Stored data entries
-- Opening Marker --

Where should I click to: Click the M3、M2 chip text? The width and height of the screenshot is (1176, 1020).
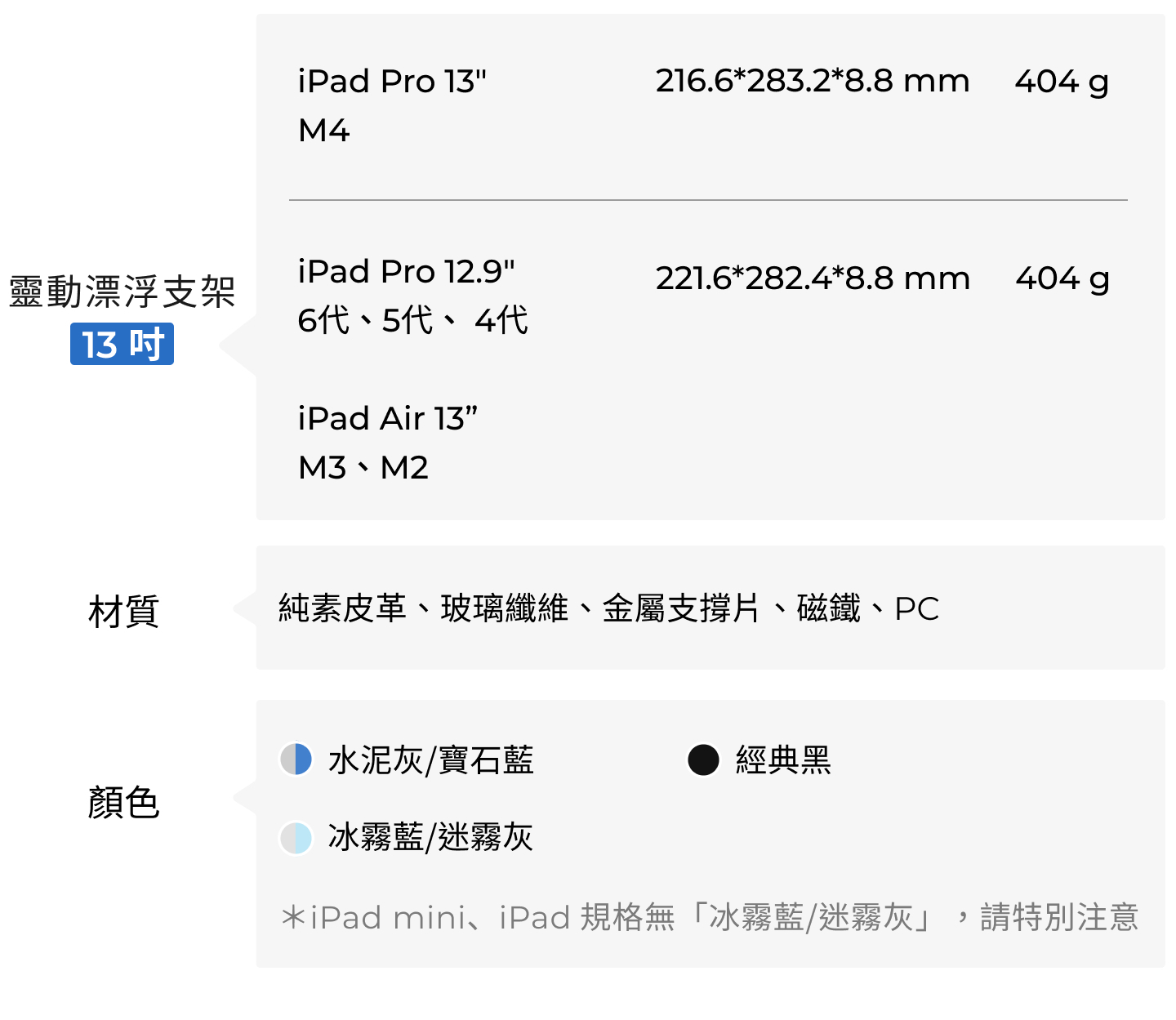pos(363,468)
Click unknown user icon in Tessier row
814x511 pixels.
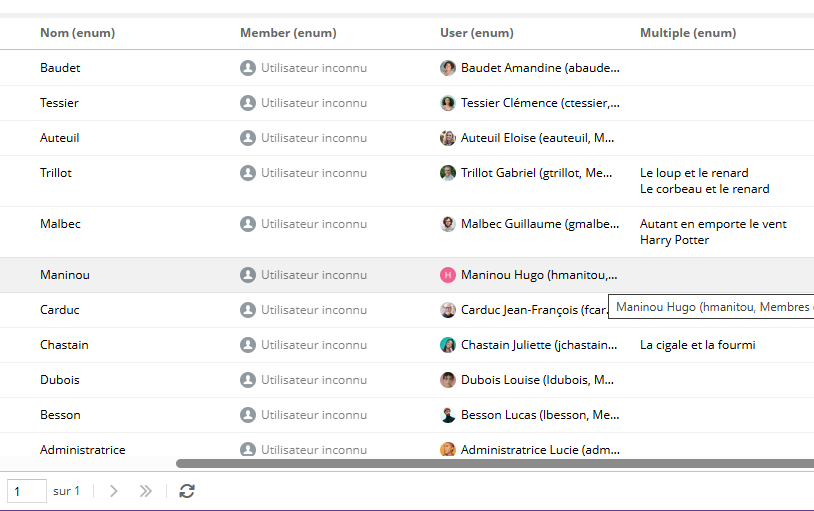pos(248,103)
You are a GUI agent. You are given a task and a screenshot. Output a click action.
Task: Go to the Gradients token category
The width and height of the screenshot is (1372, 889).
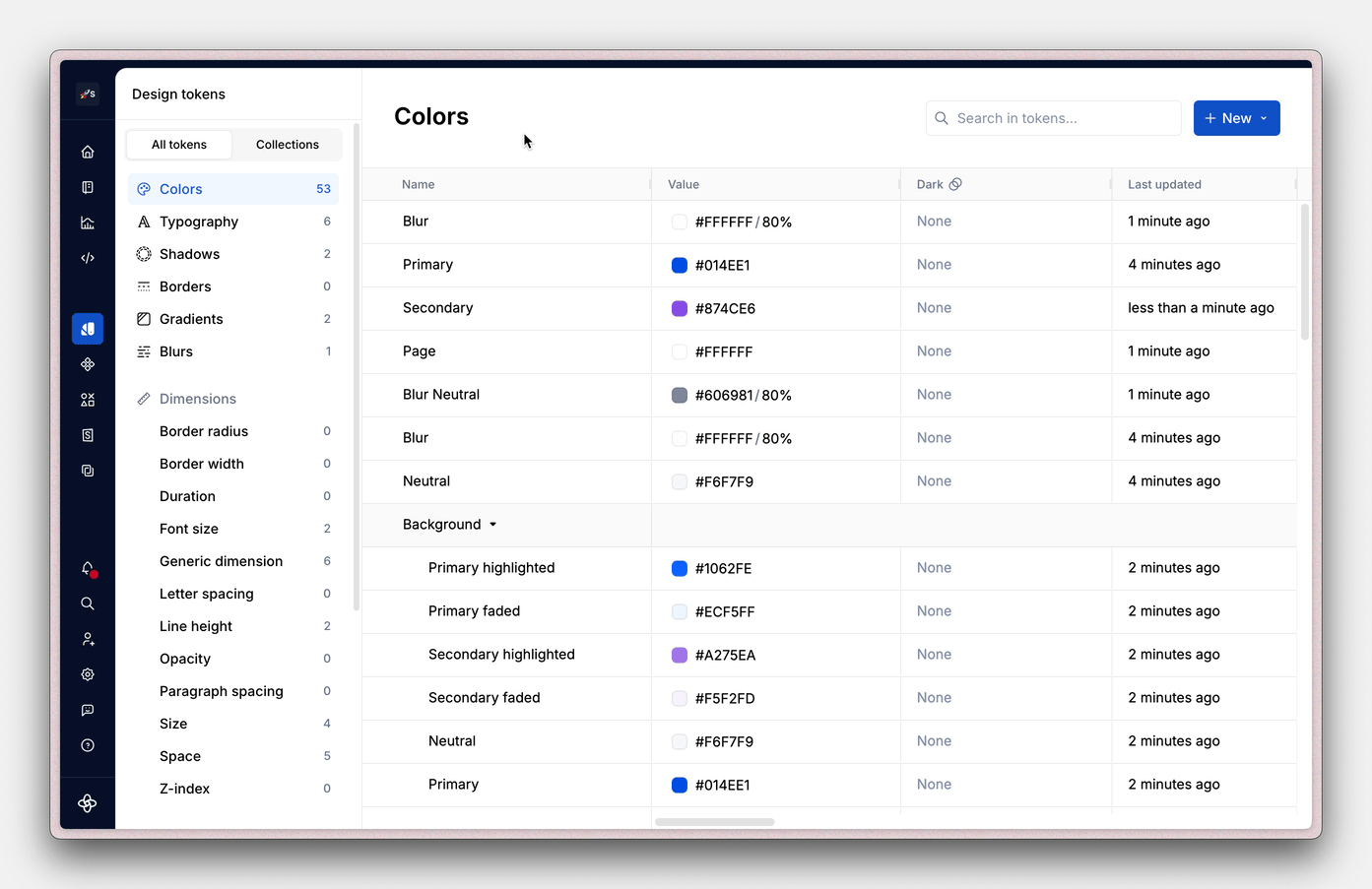(x=191, y=319)
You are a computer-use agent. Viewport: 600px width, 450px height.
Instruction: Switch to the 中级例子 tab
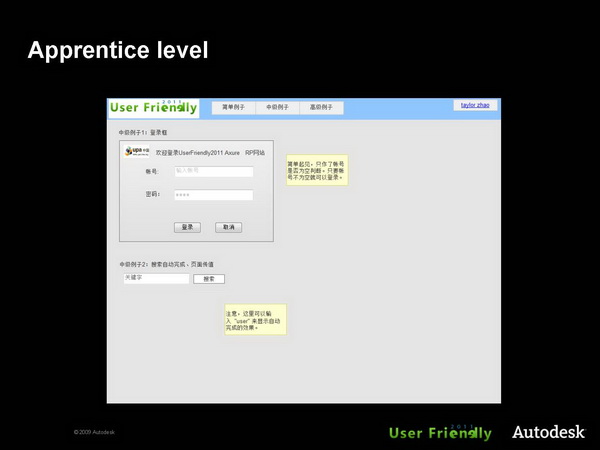click(277, 107)
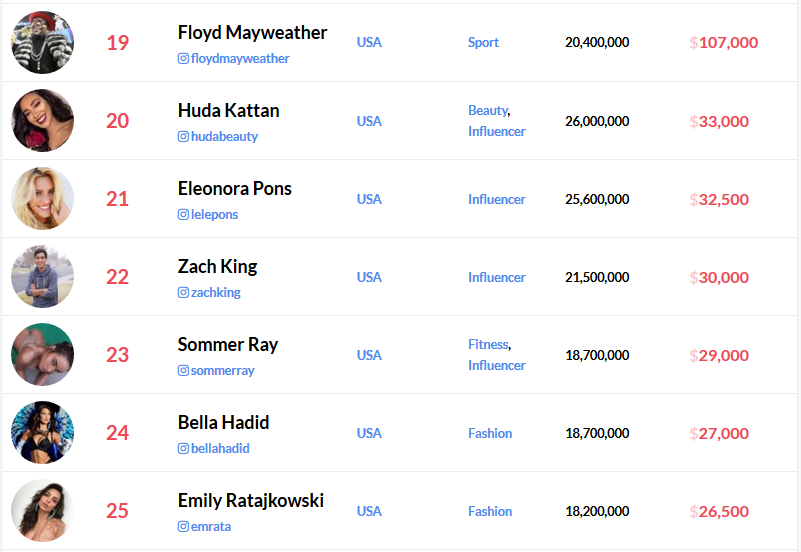Select Zach King's avatar thumbnail
The height and width of the screenshot is (552, 801).
point(42,276)
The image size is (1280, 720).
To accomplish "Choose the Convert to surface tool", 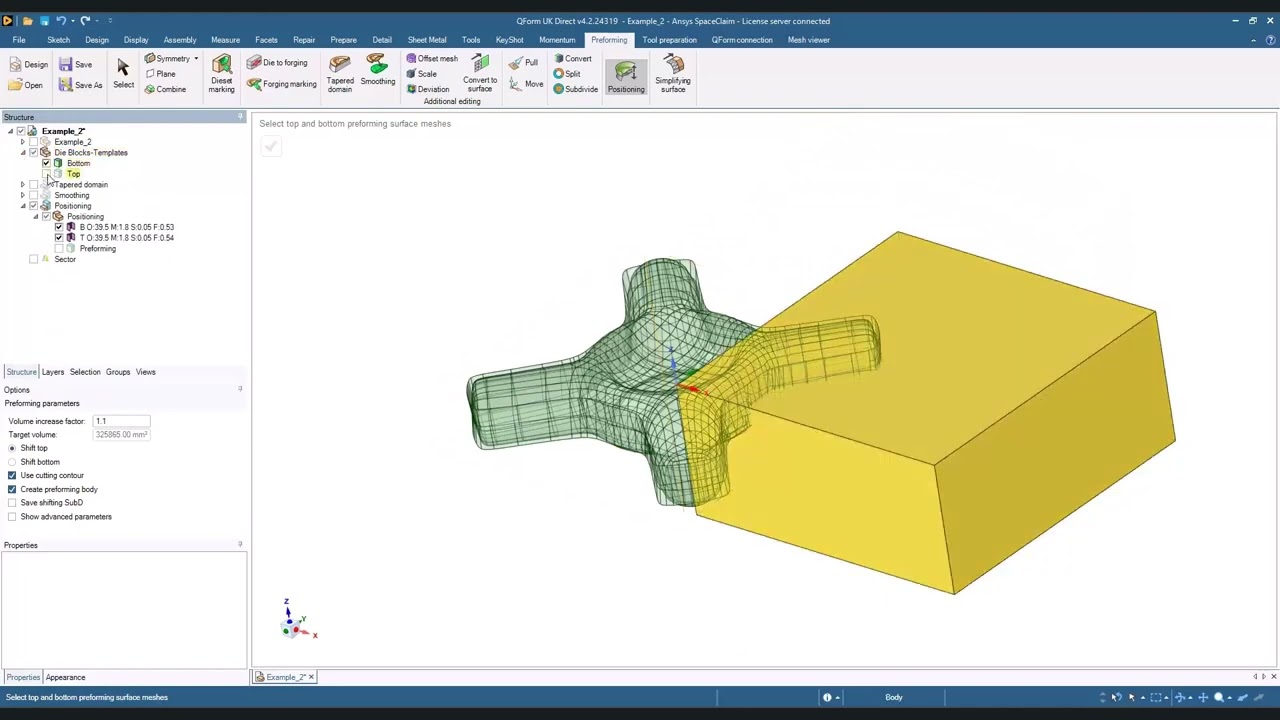I will pos(480,75).
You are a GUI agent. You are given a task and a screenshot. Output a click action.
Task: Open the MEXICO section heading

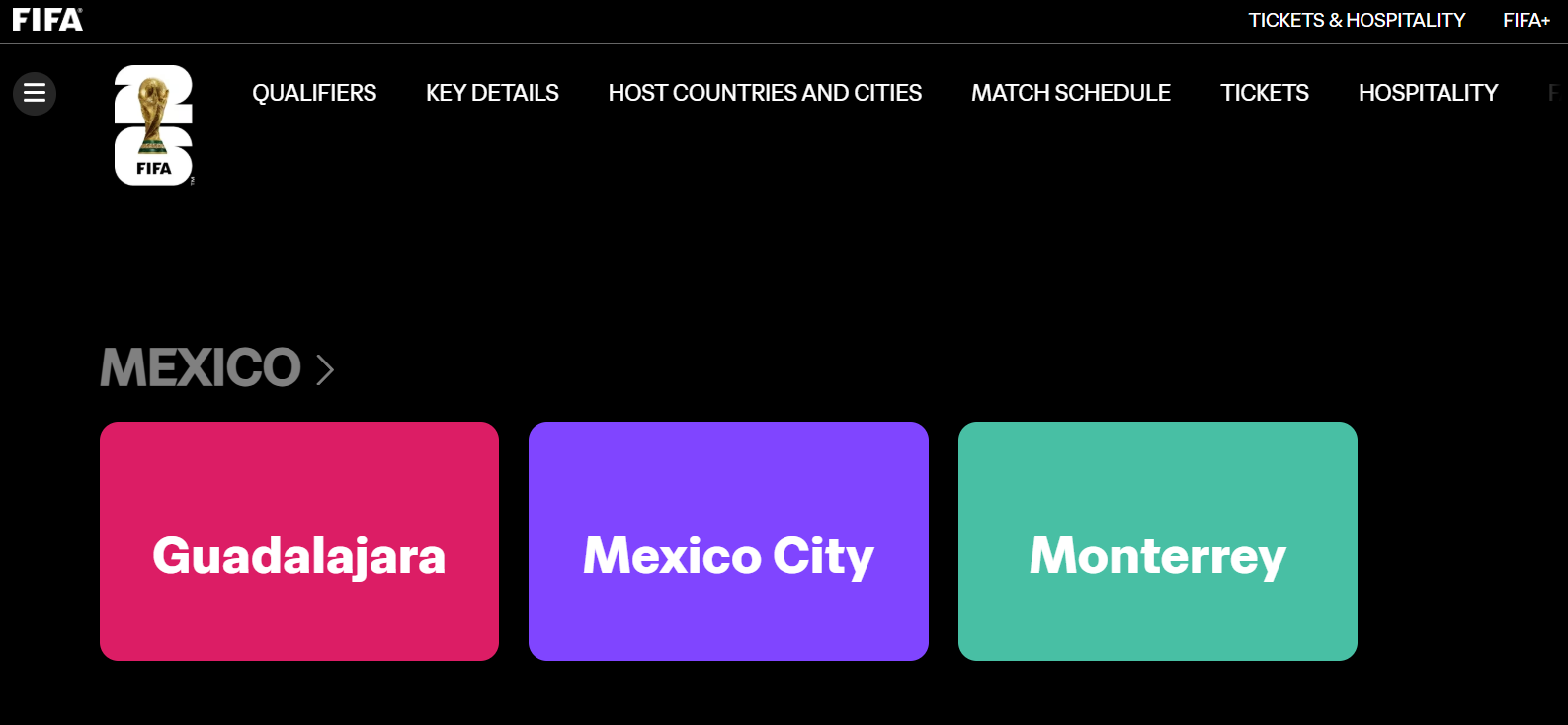point(201,367)
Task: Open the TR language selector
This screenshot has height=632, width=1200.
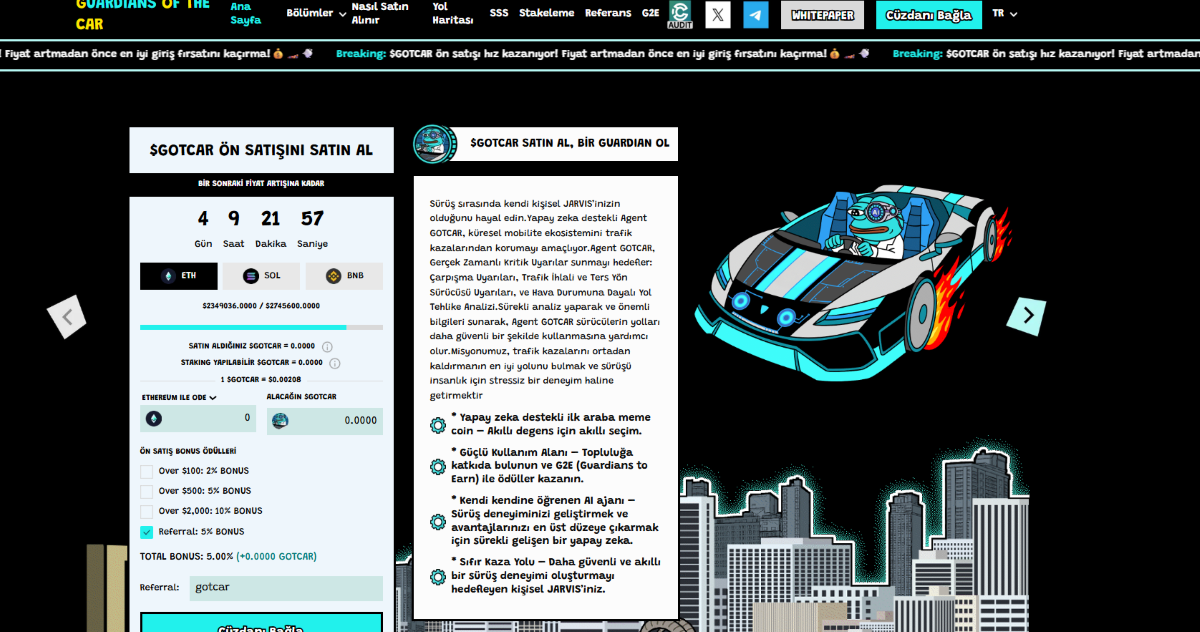Action: click(x=1004, y=14)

-- Closing Marker --

Work task — Could the lines from the first entry through the line that contains "You are a computer-use" be copied exactly, with all pictures left out?

Exercise response —
Where should I click to: Click the M3、M2 chip text? The width and height of the screenshot is (1176, 1020).
pos(363,468)
Click unknown user icon in Tessier row
814x511 pixels.
pos(248,103)
You are a GUI agent. You are given a task and a screenshot. Output a click action.
Task: Go to the Gradients token category
The width and height of the screenshot is (1372, 889).
(x=191, y=319)
You are a computer-use agent. Viewport: 600px width, 450px height.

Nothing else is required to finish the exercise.